___ Data shown
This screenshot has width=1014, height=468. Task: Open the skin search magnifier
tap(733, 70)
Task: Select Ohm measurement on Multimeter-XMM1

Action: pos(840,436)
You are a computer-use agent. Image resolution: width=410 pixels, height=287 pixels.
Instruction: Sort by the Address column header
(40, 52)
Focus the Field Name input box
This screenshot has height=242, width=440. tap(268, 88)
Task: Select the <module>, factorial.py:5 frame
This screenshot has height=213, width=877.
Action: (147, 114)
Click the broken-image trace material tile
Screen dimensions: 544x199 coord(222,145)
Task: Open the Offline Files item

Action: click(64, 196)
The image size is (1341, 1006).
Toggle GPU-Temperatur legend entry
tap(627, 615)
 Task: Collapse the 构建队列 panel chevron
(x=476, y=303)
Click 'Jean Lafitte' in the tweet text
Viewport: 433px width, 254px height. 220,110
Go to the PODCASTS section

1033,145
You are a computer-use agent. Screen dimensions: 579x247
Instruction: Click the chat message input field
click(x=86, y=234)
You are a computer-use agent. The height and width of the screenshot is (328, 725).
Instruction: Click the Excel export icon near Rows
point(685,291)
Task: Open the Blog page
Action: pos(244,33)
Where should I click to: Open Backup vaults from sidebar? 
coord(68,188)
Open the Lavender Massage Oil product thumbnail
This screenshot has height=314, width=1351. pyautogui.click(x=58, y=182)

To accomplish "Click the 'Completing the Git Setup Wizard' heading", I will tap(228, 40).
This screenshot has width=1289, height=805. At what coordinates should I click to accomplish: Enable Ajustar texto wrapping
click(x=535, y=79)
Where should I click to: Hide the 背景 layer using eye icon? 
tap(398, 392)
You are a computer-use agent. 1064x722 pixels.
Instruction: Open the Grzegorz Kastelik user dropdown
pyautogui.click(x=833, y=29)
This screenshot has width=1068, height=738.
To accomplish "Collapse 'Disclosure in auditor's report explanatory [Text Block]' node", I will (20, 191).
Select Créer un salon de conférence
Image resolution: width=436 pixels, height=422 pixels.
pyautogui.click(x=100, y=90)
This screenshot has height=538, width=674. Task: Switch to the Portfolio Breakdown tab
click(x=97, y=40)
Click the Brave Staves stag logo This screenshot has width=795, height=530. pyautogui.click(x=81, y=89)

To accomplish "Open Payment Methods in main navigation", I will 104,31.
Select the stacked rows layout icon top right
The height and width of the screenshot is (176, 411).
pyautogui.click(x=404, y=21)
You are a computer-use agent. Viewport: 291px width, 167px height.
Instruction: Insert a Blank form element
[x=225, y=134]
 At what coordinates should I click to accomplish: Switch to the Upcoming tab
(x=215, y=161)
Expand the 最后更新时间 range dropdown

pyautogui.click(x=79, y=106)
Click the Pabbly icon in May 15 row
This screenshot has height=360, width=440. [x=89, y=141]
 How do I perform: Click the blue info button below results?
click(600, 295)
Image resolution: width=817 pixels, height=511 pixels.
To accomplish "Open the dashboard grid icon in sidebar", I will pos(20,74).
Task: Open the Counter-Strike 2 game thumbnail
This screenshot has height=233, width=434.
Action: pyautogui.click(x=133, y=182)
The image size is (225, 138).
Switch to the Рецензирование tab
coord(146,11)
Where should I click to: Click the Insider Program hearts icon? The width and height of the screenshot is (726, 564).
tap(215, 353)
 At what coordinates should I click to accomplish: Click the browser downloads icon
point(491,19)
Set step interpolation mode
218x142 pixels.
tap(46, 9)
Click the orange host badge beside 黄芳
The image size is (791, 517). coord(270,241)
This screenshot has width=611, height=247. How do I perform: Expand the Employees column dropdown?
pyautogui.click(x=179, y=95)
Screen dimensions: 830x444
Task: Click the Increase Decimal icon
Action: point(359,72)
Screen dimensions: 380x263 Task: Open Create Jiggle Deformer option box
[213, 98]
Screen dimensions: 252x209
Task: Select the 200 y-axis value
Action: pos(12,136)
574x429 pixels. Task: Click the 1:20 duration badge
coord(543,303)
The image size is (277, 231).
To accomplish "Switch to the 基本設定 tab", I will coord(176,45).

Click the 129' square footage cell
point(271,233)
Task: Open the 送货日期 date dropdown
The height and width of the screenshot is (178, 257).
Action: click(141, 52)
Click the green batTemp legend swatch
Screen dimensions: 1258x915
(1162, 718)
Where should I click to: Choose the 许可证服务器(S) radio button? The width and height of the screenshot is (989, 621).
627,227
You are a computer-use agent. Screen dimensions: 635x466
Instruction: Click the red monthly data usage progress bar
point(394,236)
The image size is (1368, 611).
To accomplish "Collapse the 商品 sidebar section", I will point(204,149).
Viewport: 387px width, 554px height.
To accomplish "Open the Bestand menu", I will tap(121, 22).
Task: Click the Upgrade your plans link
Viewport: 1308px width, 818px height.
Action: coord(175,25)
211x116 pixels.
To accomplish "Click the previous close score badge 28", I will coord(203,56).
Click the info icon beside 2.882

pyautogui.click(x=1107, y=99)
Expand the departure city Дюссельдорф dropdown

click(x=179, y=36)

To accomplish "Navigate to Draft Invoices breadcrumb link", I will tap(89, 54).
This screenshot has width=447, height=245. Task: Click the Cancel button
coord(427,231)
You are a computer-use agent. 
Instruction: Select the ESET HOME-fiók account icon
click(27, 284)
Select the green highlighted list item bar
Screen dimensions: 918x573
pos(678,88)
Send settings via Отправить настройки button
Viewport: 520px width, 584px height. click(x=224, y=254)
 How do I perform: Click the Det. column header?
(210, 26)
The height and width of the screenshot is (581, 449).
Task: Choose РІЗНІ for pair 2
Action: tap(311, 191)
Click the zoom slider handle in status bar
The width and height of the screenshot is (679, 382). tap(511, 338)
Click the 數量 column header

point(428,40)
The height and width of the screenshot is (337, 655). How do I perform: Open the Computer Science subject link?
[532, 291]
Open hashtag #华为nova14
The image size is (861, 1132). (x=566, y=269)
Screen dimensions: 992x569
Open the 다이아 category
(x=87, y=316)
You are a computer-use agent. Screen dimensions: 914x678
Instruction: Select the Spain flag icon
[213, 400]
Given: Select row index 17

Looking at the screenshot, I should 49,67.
______
| Problem requirements |
Of the records above, copy each line that includes "agent".

| Solution for this exercise |
You are a computer-use agent. Image resolution: width=410 pixels, height=287 pixels.
You are a computer-use agent. Screen dimensions: 579x247
You are a computer-use agent. The height and width of the screenshot is (328, 725).
You are a computer-use agent. 1064x722 pixels.
You are a computer-use agent. Viewport: 291px width, 167px height.
You are a computer-use agent. Screen dimensions: 635x466
You are a computer-use agent. 
You are a computer-use agent. Screen dimensions: 914x678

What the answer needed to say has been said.